Four years later William tried again and aged 18 he was on his way. He was seaman branch and served in many ships, one of which was HMS Vanguard.
William said it was ‘the draft of a lifetime’ to serve in Vanguard, Britain’s last battleship, for the final part of her last commission.
He joined her late in 1953 and sailed with her to the Mediterranean and on return to British waters showed the flag around the coast including the Orkney isles.
On another occasion when the Queen was on board a fantastic manoeuvre was made for her benefit.

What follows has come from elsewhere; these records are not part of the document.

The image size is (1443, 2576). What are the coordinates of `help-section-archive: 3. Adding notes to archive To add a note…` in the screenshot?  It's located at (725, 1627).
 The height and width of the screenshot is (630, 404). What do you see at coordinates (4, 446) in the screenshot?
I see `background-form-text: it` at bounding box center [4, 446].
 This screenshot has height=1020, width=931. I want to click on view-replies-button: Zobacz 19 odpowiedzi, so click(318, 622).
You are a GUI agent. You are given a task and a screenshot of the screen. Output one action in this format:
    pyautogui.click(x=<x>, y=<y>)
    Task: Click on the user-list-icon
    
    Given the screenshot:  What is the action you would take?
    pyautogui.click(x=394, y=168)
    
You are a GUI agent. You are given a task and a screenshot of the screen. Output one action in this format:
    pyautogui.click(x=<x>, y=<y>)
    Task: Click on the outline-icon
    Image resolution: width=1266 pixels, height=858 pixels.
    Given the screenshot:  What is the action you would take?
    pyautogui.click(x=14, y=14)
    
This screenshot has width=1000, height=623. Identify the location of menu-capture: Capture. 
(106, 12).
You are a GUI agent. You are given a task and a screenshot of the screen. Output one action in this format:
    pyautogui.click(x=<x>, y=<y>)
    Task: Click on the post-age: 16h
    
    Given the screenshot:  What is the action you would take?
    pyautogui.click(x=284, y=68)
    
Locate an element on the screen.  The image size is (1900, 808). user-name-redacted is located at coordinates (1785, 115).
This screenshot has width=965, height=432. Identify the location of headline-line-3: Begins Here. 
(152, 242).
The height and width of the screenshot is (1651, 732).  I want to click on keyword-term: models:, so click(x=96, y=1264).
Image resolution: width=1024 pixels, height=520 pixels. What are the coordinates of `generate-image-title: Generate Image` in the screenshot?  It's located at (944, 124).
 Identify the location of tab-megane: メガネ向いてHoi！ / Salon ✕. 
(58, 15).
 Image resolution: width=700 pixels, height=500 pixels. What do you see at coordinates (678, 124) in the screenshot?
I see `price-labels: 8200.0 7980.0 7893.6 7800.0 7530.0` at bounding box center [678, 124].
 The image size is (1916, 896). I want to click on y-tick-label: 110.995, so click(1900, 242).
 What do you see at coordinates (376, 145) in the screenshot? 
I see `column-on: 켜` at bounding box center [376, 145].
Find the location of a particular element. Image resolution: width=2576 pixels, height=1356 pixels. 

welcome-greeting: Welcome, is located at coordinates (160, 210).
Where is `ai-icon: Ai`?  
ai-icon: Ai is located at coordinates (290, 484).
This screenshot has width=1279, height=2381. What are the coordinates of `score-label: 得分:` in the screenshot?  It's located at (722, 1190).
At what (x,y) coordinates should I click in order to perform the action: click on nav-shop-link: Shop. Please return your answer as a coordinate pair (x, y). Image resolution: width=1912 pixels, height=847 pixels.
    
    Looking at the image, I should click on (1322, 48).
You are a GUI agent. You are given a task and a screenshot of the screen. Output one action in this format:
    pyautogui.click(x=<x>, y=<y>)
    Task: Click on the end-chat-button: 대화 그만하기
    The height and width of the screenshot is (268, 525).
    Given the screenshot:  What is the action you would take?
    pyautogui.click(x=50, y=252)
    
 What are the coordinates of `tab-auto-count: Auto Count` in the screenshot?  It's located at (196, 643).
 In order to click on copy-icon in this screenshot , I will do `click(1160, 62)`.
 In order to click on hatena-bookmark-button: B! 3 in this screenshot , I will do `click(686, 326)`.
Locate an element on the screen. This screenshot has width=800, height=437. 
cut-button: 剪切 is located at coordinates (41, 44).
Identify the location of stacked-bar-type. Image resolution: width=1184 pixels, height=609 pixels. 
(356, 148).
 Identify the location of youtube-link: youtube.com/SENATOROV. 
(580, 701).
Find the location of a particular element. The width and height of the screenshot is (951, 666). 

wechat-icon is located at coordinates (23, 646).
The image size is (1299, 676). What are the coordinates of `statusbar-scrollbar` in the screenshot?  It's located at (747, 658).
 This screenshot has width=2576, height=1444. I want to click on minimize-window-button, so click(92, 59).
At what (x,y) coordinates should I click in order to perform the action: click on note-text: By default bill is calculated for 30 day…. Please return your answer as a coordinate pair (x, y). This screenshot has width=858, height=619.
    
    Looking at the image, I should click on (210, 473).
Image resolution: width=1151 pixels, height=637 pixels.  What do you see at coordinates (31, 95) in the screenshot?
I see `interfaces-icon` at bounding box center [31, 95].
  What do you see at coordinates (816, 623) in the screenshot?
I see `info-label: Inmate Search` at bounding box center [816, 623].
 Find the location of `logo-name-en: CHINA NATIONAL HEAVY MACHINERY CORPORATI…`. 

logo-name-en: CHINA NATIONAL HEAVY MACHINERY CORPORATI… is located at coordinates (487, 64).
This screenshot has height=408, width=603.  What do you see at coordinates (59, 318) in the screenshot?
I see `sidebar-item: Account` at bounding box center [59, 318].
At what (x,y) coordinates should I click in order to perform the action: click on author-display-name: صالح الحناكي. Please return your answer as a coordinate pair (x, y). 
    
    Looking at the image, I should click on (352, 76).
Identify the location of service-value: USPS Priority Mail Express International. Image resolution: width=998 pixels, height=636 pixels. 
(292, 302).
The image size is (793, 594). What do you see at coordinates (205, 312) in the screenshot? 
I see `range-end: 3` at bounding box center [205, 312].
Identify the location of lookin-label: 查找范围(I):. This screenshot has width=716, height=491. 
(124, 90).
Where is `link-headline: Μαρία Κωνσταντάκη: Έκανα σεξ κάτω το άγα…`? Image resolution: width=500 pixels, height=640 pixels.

As Vanguard was steaming somewhere off Portsmouth, 10 destroyers, five either side, ‘charged’ at the battleship and shortly before possibly hitting her they all turned port and starboard and sailed alongside the ship with all the crews giving the Queen three cheers and waving of caps. ‘It was just marvellous,’ said William.
She ended the commission at Devonport Dockyard in 1954 and went in for a refit. She never rejoined the Home Fleet as was hoped but sailed to Portsmouth where she was anchored in Fareham Creek until being towed away.
As we know, when being towed up the harbour she veered first to starboard then to port and ended up embedded in 12ft of mud at Point close by the Still and West pub. She was stuck for 45 minutes but eventually the stay of execution was over and she was towed away past vast crowds lining Old Portsmouth’s hot walls and Southsea beach.
On Monday, William remembers his time working in Vanguard’s gun turrets and as a guide in HMS Victory.